Wow, this is majorly awkward... :oops:
You'll probably accuse me of having horrible taste in movies (but you would be far too polite for that, I would hope), but I warmed up a bit to Shakespeare In Love the more I watched. I thought, 'oh, this movie is just okay' the first time I saw it and then thought, 'wow this is great' when I had to watch it again for English class last year (the purpose being to introduce us to the idea of Romeo and Juliet). To me, it keeps getting better the more I watch because I kept noticing certain details I had not noticed the first time. (And yes, I freely admit I do indeed love a bit of romance, comical or tragic)
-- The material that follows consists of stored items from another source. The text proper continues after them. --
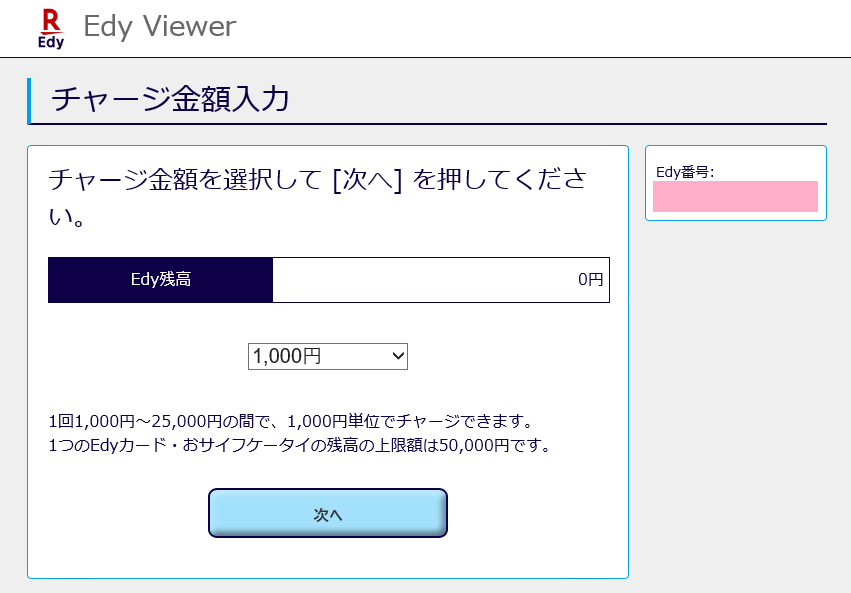Click the dropdown arrow beside 1,000円

point(397,356)

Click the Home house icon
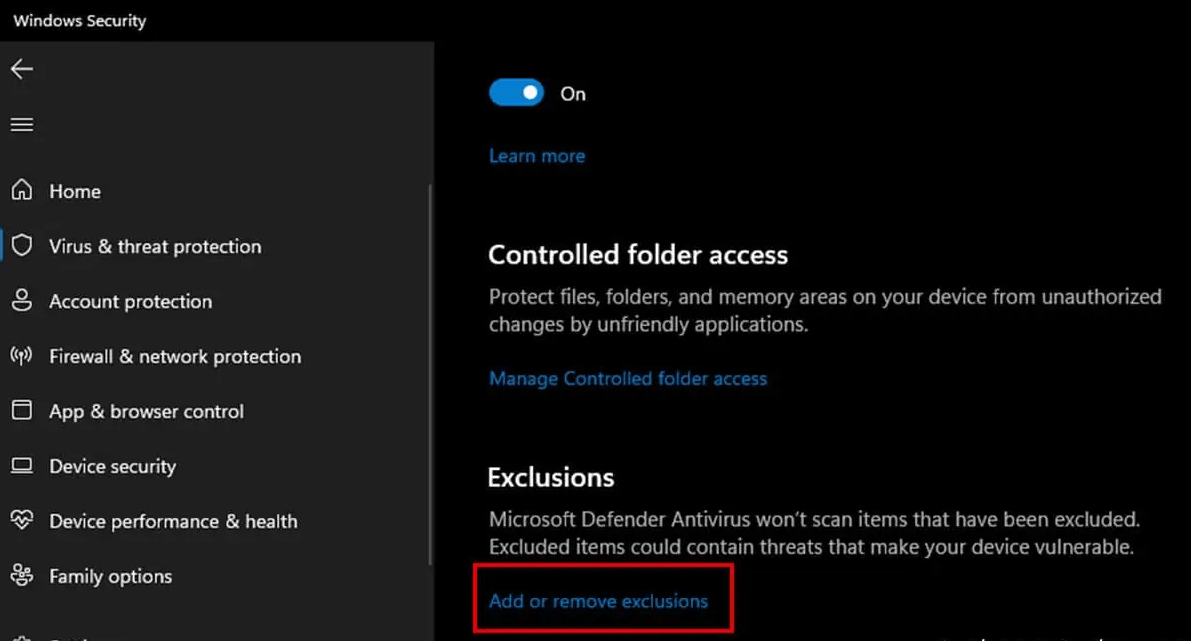(21, 190)
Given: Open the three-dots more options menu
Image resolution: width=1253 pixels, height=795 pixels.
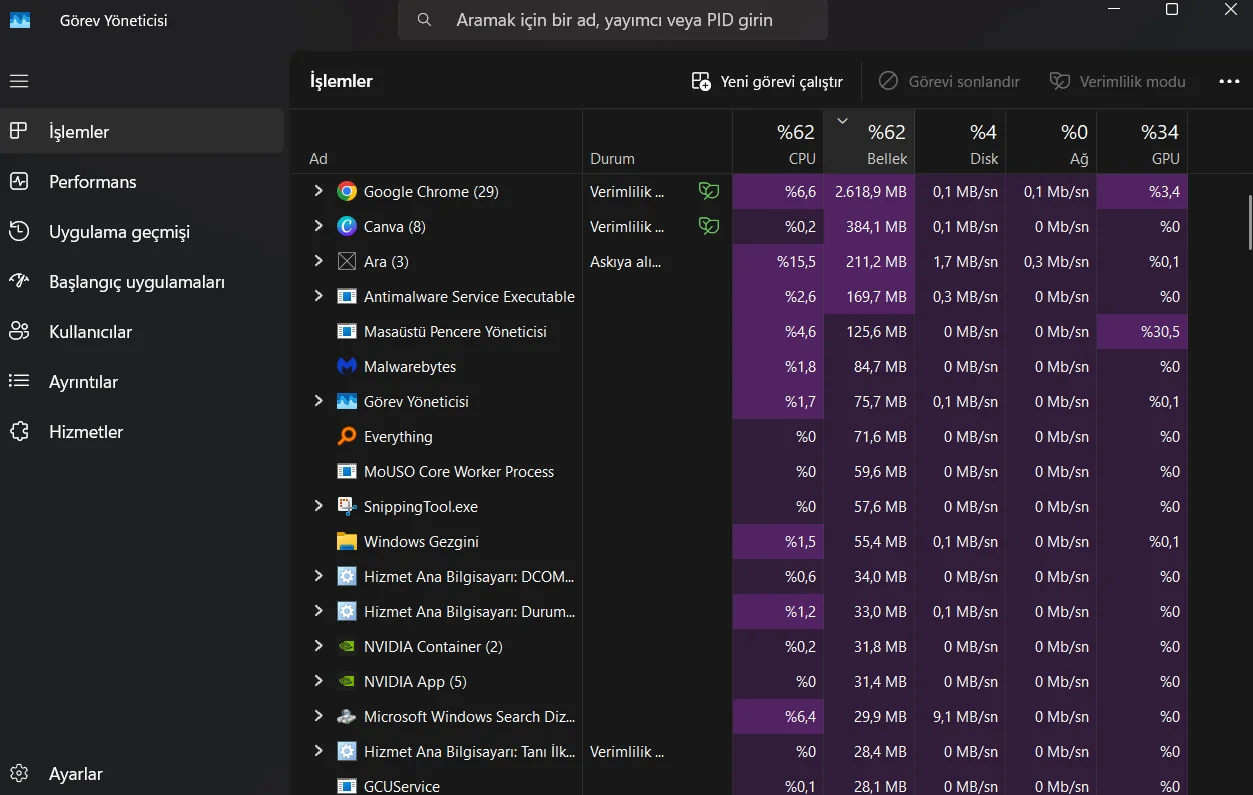Looking at the screenshot, I should (x=1229, y=82).
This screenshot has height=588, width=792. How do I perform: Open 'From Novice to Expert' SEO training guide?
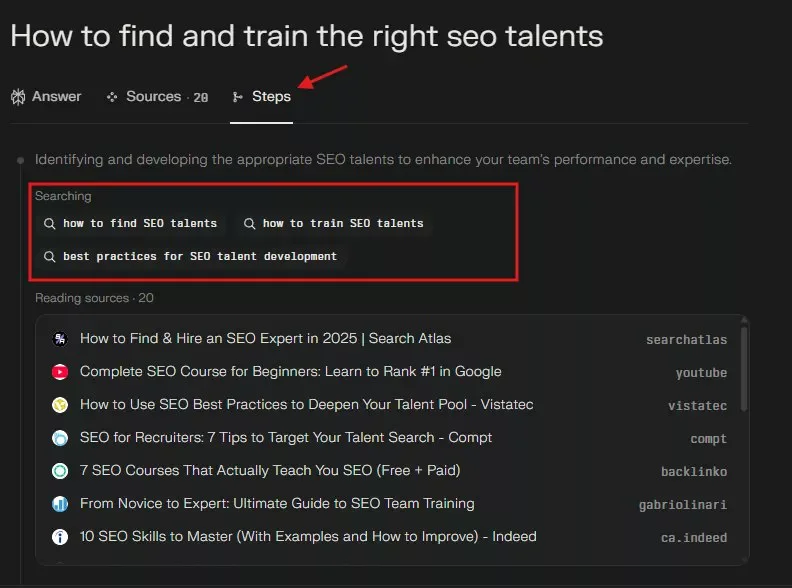[277, 504]
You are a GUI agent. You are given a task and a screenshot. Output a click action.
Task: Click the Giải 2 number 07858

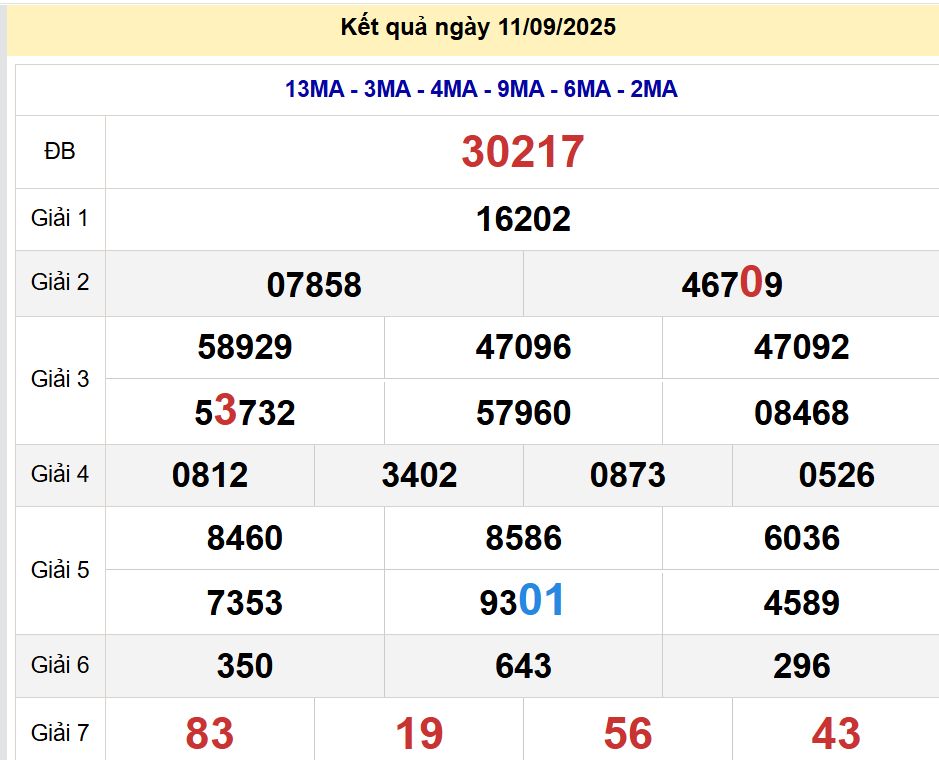tap(314, 285)
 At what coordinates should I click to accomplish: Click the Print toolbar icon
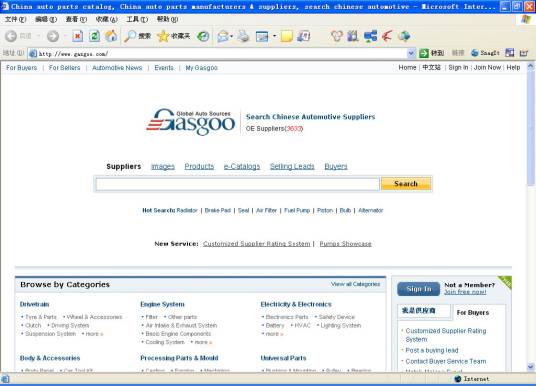point(243,36)
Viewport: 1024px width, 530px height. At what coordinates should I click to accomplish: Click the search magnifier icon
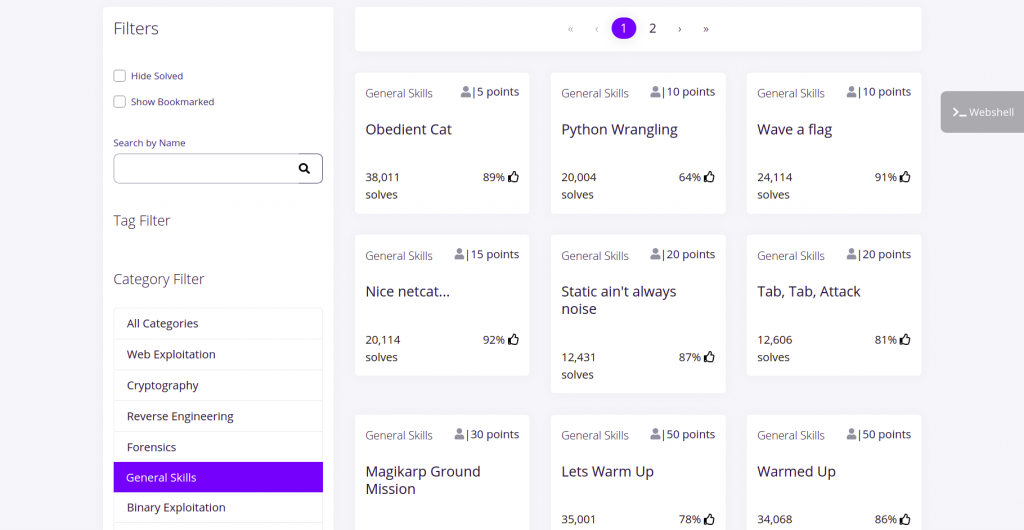[304, 169]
The whole bit with the clergymen is to show how hypocritical some church officials could be back in those days; they would insist such and such a play is sinful because it went against this that and the other thing in the Bible, yet never bothered to actually WATCH the play themselves to see if it really was that bad, hence why that whole bit is hilarious.
I myself thought the references to various bits of R&J were cleverly done (if you weren't so polite, you would probably tell me I also think breathing is cleverly done :lol: ). I personally would have chosen someone far more memorable for the role of Shakespeare, agreed, but I think the actor who played the stuttering character finally overcoming their problem when playing the chorus on stage should have been nominated for Best Supporting Actor instead of Ben Affleck (who did an okay job, but as said, the other actor did better).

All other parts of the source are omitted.